The polite term is "developmentally delayed"

A reader brought my attention to Cracked's 6 Retarded Gas Saving Schemes (People Are Actually Trying). I've could make a couple of minor technical complaints about it, but overall it's great. The more people point out the idiocy of things like running your car on water and magic gasoline pills, the better.

I got a kick out of the Khaos Super Turbo Charger (KSTC), which apparently made as big a splash in the Philippines as Firepower did here in Australia. The KSTC has its very own page on fuelsaving.info; there's another page about air-bleed devices in general.

Fuel scammers often seem to take the thirty-something per cent thermodynamic efficiency of internal combustion engines to mean that sixty-something per cent of the fuel isn't being burned, when the actual amount of fuel that escapes the engine unburned or only partially combusted is a few per cent, at the very worst. For most vehicles today, it's well under one per cent, as I noted when Firepower tried the same line on me.

Cracked's number one Retarded Gas Saving Scheme is "Water4Gas" from one "Ozzie Freedom". It's a particularly elaborate kit of parts - including various aquarium components, and not one but two jam-jars - that's meant to let you run your car at least partially on, that's right, water.

I mention this in hopes of attracting some more of those hilarious Google ads from the several other water-fueled-car companies out there, all of which have mysteriously failed to make the trillions of dollars you'd expect.

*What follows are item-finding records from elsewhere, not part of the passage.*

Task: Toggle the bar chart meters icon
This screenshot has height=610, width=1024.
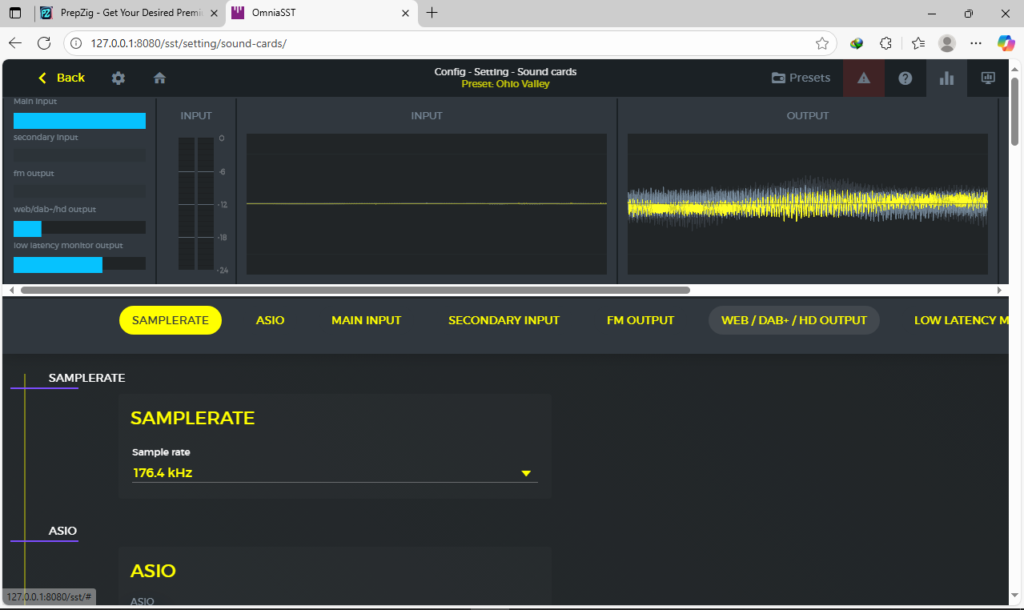Action: tap(946, 78)
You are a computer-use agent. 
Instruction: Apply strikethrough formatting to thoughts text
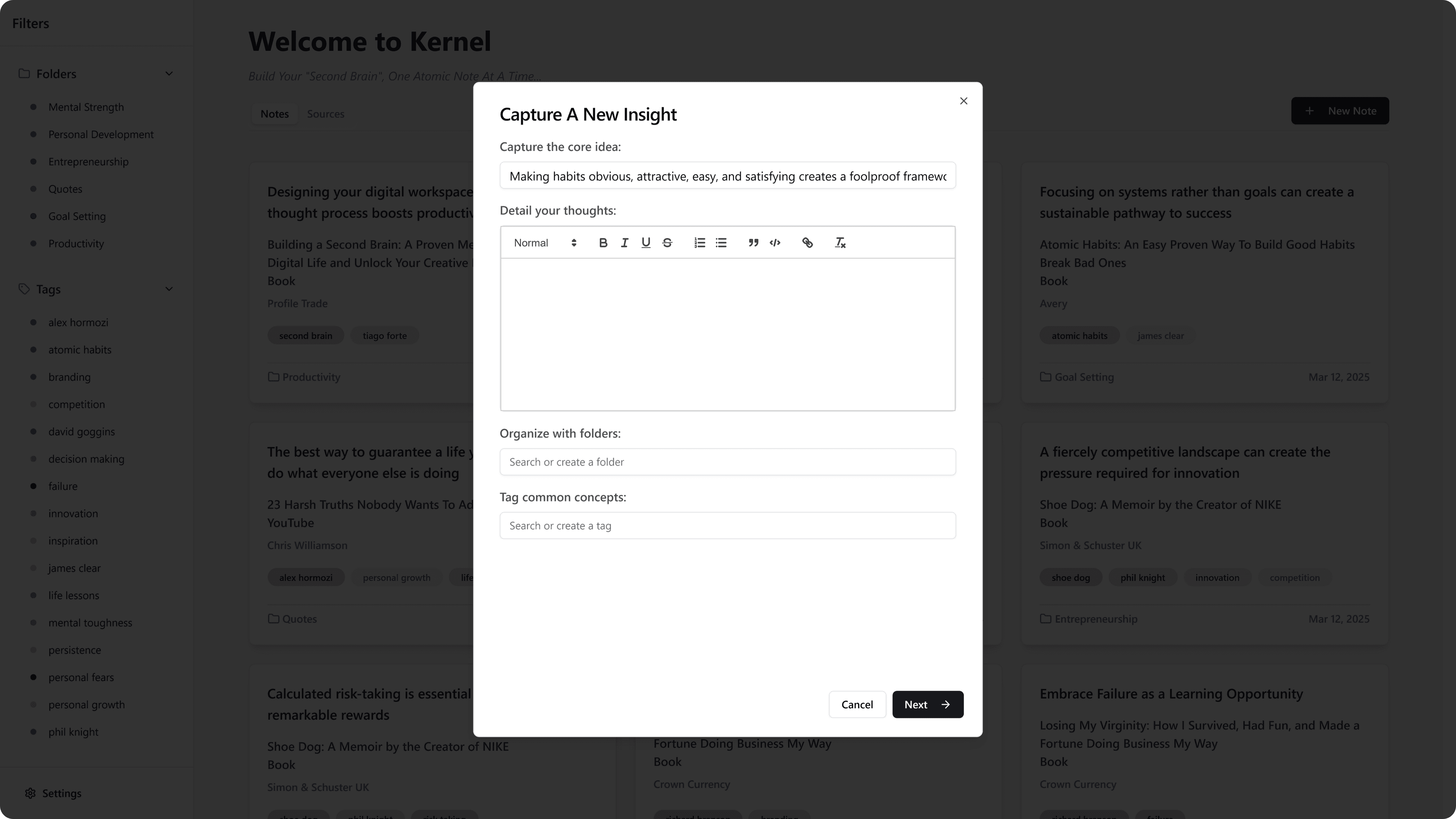667,243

(This is, of course, because of The Conspiracy. Which somehow doesn't stop these people from selling their ridiculous kits to soon-to-be-disappointed customers.)

Oh, and meanwhile it's come to light that the list of people to whom Firepower promised money and never delivered includes the Liberal Party of Australia.

At this stage I'm surprised that Tim Johnston - who in the photo accompanying the article has a hairstyle that looks not unlike a Brylcreemed ballsack - didn't go door-to-door slipping IOUs into people's letter boxes.